Improve your software negotiations with these strategies from the experts

Vendr | Collaborate for success

It’s the most critical part of the SaaS buying and renewal process: the negotiation table.

Software buyers may not be used to negotiation. Most software has clearly communicated pricing brackets. If your company uses a certain tier of software, that’s typically what you’re used to paying on a monthly, annual, or per-user basis.

However, purchasing software is not a static process. Software pricing is subjective and dynamic. As the software buyer, it’s crucial to approach the conversation with your sales rep to be armed with the right data, comparison points, and negotiation tactics to approach this discussion confidently.

Before you strap on the goalie pads for your next SaaS purchase or renewal, consider the Vendr negotiation approach.

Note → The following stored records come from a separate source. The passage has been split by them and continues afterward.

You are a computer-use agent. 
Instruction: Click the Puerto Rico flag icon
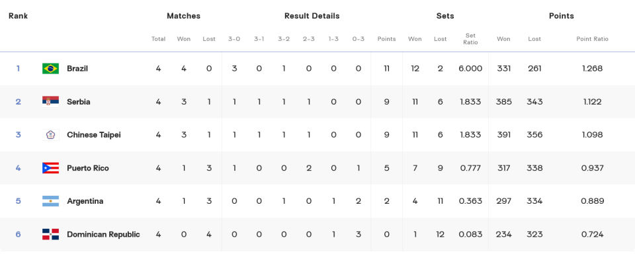(50, 168)
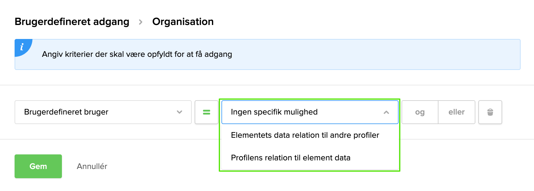Click the down chevron beside Brugerdefineret bruger
This screenshot has width=534, height=191.
pos(179,112)
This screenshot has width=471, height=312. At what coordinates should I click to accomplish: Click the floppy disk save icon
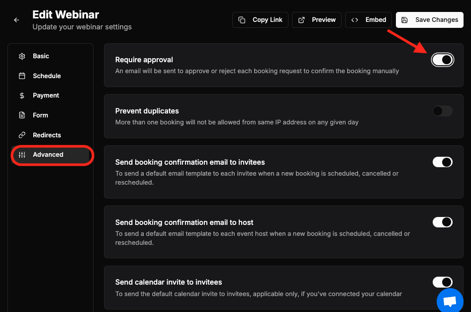[405, 20]
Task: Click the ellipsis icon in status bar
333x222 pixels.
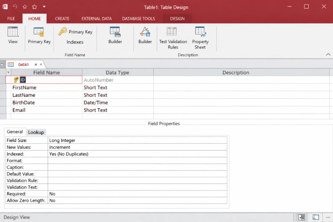Action: 328,217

With a transparent strategy, team mindset, thoughtful planning, and good data, software buyers can be confident that they’re getting the best price and moving toward a successful negotiation.

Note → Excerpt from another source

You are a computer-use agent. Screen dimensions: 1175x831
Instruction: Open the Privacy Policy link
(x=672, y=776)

Here are some of the top tips from software buying and negotiation experts:

Cooperative bargaining: use the teamwork approach

While SaaS buying negotiations seem like a competition between the buyer and the sales rep, in reality, both parties want the same outcome. Negotiations go more smoothly when buyers and sellers acknowledge setting the competition aside, and begin negotiation with a collaborative approach rather than fighting for the upper hand.

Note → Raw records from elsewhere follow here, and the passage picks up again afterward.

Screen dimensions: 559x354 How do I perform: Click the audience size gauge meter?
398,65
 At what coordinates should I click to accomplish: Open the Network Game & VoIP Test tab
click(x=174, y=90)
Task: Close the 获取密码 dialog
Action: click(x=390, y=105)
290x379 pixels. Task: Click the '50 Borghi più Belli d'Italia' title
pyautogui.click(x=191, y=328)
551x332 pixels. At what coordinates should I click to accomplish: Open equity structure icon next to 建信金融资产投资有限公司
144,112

Both the buyer and the seller have clear objectives during the software buying negotiation, but they aren’t necessarily at odds. Buyers want a fair deal that gets you the functionality you need without breaking the budget. The sales rep wants to get you buyers to get what they need without compromising the value of the product, brand, and their time. Just as importantly, the sales rep wants to create solid relationships that land repeat business and referrals.

In Getting to Yes, negotiating expert Roger Fisher and co-author William Ury point out positional bargaining — in which each party puts its flag in the ground and negotiates by concession — isn’t as effective as a reframe of the conversation as cooperative bargaining.

“The ability to see the situation as the other side sees it, as difficult as it may be, is one of the most important skills a negotiator can possess.”

By treating the SaaS buying process as a partnership, purchasing negotiations become efficient and pleasant, ending in a stronger win-win relationship between the entire negotiation team.

State your software purchasing dealbreakers

There’s no sense trying to push dealbreakers off until the last mile. Instead, start the SaaS negotiation process by addressing the elephants in the room.

As Douglas Stone, author of Difficult Conversations puts it:

“Working to keep negative information out during a difficult conversation is like trying to swim without getting wet.”

Instead of avoiding discussion around the dealbreakers related to buying new software, lay them out upfront. By sharing the items that will end the negotiation with a sales rep, they are given an opportunity to understand, respond, and find solutions. Once these major issues are ironed out, the software buyer can continue negotiating without concern about what’s hiding in the shadows.

Three big areas to discuss upfront that might be software buying dealbreakers are:

Security requirements

Beyond the basics — secure encryption and storage — consider protections like breach reporting, data deletion, and other advanced protections.

Related: 7 SaaS security risks that every business should address

Budget and capacity

Every negotiation has a bottom-line budget constraint, and it’s best to share it early in the software negotiation process. This allows a sales rep to do the groundwork and get a number that works for both sides. If the budget is too far out of alignment, you’ll know before wasting time in a negotiation that isn’t going to happen.

Functionality, training and user experience

Buyers should be armed with information regarding the needed software functionality. If the procurement team is leading the software purchase, they must collect information from the necessary business units in order to understand the experience that the end users expect. Discussing these requirements upfront means you can assess the offering on its merits.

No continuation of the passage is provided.